Modulation of Implicit Sensory and Sensorimotor Learning: An Investigation Within and Across Sensory Modalities
- Author(s): Barakat, Brandon Keith
- Advisor(s): Shams, Ladan
- et al.
Implicit forms of learning are what govern many aspects of human perception, cognition, and actions. This dissertation describes three studies, each of which investigated a different type of implicit learning. The first study examined visual perceptual learning. Findings from the first study suggested that, with training, people learned to detect subtle differences between rhythmic visual sequences, but their improvement depended on which sensory modalities were engaged during training. Namely, visual rhythm perception was only improved when the auditory modality was engaged during training. The second study examined whether passive exposure to sequences in multiple sensory modalities would facilitate subsequent performance in a visuomotor sequence task.
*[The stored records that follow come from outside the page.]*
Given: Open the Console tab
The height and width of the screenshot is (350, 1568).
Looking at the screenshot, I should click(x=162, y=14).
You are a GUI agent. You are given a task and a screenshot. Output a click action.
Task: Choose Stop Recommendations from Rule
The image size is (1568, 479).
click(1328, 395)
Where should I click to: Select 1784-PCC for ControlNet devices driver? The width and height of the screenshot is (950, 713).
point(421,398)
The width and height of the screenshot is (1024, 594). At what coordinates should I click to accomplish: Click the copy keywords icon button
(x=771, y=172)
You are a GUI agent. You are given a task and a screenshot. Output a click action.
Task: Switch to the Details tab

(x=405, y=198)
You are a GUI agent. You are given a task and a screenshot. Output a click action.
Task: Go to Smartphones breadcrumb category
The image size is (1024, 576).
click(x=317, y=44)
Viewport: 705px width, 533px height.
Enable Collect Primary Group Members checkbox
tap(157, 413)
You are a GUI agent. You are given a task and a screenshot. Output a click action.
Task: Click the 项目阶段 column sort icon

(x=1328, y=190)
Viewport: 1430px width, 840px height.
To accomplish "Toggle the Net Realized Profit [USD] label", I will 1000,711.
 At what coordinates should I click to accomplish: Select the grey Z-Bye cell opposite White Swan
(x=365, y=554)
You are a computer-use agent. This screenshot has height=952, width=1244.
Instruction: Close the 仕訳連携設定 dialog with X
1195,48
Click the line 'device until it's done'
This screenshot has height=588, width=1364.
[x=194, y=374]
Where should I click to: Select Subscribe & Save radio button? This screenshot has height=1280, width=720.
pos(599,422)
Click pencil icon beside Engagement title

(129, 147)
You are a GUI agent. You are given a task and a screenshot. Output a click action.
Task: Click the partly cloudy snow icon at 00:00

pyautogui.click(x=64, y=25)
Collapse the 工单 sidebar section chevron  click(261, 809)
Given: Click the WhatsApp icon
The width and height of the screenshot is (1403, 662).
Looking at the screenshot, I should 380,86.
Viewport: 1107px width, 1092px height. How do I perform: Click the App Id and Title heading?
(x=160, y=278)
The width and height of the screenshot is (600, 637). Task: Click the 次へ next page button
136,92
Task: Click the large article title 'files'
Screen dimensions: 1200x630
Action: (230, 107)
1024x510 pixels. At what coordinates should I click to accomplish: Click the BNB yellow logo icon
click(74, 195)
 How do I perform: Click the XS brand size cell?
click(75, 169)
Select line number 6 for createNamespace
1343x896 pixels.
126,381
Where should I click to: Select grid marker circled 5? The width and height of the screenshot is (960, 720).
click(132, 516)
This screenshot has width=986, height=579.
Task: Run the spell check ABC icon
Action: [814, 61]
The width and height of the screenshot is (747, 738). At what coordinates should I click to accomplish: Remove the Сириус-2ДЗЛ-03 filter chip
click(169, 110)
However, the results failed to reveal a significant benefit of passive sequence exposure to visuomotor performance. Finally, the third study examined the effect of statistical learning on internal stimulus representations. The results indicated that when stimuli were repeatedly presented in predictable sequences, the perceptual saliency of some of the stimuli was enhanced relative to others, depending on their degree of predictability within the sequences. Each of these studies has the potential to make a significant contribution to the research literature and, more generally, to expand our understanding of basic mechanisms of human learning.